- TASK INSTRUCTIONS
Render this sentence from the passage on Voltaire's pamphlets about miracles in Spanish: "Voltaire's first pamphlet was published in July 1765, and during the course of that year, he published nineteen more."

Series of pamphlets by Voltaire

Questions sur les Miracles, also known as Lettres sur les Miracles (Questions/Letters on miracles), is a series of pamphlets published by the French philosopher and author Voltaire. In these pamphlets Voltaire expresses many themes, including primarily his arguments against other recent pamphlets that had discussed religious miracles. Voltaire, in his responses found it ridiculous that God would occasionally violate natural laws for a particular reason. Voltaire's first pamphlet was published in July 1765, and during the course of that year, he published nineteen more. The pamphlets were published anonymously, and signed pseudonymously.

== Content ==
Questions sur les Miracles starts with theological questions, but moves on to repeat some of the defences of democracy and free expression that Voltaire had proposed in his earlier Idées républicaines: "Let us uphold the liberty of the press, it is the basis of all other liberties; through it we enlighten each other."

A number of the letters satirically express Voltaire's criticisms of the English biologist John Needham who had promoted the idea of spontaneous generation, of the French philosopher Jean-Jacques Rousseau, and of the authorities at Geneva who had resisted greater democracy. Voltaire uses irony and sarcasm to convey his sceptical opinion on miracles; one letter poses that miracles are authentic and, with exaggerated optimism, hopes that priests will manifest them. "We even hope that not only will these learned men work miracles, but that they will hang all those who do not believe in them. Amen!" Voltaire thought that the miracles of Jesus should be seen as moral lessons rather than real events.

- LISTED RECORDS
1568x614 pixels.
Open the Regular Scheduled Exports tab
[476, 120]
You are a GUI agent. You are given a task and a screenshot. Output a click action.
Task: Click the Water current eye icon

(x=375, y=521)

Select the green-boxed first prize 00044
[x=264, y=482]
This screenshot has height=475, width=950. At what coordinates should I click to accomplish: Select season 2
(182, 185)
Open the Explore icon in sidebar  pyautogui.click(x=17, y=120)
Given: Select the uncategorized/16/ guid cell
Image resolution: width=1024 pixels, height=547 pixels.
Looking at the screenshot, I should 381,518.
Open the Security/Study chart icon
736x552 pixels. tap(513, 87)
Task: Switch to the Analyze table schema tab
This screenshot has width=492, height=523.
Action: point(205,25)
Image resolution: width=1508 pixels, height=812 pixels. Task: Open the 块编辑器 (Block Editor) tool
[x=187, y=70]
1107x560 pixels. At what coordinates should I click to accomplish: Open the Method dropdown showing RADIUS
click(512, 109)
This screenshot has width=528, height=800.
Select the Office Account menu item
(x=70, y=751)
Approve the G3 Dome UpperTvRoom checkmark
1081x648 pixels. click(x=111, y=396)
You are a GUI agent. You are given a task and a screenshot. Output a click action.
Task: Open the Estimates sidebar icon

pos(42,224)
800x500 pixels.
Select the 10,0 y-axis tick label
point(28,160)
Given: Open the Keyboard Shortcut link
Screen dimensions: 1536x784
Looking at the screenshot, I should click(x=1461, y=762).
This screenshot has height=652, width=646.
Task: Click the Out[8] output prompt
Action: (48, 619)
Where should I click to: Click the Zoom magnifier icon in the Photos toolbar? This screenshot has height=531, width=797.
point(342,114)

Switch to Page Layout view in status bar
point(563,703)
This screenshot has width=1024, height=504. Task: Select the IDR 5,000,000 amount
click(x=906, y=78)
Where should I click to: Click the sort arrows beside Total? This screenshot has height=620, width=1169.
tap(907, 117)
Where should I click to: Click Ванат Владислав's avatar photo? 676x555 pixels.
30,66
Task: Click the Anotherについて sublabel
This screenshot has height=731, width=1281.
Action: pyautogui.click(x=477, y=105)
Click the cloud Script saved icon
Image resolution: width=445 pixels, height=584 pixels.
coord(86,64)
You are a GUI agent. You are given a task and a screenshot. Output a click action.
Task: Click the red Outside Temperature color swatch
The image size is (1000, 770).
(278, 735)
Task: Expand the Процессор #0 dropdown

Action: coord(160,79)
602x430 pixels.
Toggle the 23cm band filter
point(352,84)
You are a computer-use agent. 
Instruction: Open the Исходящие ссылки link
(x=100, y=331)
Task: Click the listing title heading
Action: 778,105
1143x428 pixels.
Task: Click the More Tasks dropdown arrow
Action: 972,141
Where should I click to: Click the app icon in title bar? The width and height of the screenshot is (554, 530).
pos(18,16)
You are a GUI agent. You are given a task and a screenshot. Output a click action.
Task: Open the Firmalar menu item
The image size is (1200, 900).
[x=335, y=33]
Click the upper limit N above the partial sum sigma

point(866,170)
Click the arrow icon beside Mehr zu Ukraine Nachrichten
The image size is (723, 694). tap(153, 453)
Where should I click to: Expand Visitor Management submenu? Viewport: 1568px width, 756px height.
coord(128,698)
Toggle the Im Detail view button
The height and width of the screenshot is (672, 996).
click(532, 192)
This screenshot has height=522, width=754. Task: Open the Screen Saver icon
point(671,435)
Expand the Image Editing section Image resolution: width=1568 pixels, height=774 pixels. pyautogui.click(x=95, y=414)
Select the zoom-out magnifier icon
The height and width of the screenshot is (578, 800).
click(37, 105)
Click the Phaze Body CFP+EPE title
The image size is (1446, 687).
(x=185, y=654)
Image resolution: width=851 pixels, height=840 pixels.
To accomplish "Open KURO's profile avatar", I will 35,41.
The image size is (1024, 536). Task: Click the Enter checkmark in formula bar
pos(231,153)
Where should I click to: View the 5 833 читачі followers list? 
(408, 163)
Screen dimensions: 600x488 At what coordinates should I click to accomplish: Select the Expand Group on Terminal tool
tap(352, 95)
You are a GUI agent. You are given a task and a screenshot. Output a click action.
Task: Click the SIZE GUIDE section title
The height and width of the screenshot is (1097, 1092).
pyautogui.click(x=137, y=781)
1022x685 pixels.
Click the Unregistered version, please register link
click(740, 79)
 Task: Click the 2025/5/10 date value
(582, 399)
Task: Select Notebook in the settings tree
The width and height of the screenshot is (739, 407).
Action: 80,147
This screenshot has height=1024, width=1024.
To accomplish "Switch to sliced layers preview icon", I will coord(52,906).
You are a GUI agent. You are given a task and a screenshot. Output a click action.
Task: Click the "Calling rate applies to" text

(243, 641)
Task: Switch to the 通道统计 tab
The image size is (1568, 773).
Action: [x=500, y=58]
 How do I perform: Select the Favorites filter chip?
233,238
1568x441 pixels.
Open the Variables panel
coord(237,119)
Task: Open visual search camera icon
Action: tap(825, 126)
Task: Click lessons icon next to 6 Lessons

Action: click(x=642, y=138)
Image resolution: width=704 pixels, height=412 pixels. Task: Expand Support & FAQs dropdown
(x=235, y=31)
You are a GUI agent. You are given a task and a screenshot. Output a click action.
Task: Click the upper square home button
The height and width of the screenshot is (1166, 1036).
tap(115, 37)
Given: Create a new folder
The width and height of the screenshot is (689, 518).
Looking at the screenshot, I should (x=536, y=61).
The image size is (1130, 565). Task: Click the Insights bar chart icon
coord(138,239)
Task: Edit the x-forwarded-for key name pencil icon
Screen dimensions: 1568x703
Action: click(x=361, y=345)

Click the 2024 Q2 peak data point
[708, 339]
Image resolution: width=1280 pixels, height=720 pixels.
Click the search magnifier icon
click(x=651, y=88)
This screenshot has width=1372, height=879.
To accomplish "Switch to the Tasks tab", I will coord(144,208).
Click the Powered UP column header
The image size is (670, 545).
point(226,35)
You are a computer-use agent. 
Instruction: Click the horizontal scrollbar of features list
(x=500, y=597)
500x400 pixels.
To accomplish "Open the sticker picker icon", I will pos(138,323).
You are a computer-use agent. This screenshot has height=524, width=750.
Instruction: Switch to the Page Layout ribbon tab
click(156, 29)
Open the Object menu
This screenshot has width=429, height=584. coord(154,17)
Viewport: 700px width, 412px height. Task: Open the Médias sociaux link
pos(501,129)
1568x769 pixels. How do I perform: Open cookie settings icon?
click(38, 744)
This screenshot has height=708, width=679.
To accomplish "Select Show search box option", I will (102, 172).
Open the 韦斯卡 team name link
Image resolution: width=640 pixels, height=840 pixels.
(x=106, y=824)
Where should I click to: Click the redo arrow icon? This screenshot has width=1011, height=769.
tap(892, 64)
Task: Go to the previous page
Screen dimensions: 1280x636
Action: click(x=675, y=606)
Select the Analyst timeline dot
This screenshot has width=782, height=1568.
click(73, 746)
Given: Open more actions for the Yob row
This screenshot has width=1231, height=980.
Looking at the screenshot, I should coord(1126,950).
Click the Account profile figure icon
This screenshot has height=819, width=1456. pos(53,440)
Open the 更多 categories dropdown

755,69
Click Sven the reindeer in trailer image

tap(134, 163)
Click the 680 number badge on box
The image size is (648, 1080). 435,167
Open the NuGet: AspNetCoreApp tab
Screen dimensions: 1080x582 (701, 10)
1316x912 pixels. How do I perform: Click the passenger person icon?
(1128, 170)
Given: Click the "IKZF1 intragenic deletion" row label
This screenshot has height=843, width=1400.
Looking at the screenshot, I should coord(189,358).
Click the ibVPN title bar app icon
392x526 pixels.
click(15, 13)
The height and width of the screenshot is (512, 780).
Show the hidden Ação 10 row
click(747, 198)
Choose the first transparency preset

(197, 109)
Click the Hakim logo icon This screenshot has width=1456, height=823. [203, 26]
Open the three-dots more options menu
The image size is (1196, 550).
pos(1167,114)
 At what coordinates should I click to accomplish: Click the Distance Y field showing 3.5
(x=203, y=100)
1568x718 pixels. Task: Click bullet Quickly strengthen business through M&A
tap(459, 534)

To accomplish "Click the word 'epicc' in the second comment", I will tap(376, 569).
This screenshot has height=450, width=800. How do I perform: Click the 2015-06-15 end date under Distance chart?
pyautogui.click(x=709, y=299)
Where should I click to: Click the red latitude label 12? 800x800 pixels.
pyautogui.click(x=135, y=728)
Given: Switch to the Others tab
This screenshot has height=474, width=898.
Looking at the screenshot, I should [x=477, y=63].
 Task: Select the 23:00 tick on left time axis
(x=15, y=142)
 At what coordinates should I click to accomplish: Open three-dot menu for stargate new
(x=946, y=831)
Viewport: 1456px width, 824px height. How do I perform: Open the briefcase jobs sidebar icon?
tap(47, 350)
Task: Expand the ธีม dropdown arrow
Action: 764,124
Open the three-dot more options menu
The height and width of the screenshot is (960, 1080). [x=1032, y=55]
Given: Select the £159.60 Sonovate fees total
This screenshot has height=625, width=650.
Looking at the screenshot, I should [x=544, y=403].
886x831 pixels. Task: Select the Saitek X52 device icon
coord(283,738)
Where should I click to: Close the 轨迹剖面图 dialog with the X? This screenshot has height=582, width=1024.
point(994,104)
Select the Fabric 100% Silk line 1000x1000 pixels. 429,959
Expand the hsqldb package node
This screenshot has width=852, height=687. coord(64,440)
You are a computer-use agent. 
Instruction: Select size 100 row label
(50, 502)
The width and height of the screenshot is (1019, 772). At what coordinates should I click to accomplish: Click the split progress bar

- SOLUTION TO THE PROBLEM
El primer panfleto de Voltaire se publicó en julio de 1765 y, a lo largo de ese año, publicó diecinueve más.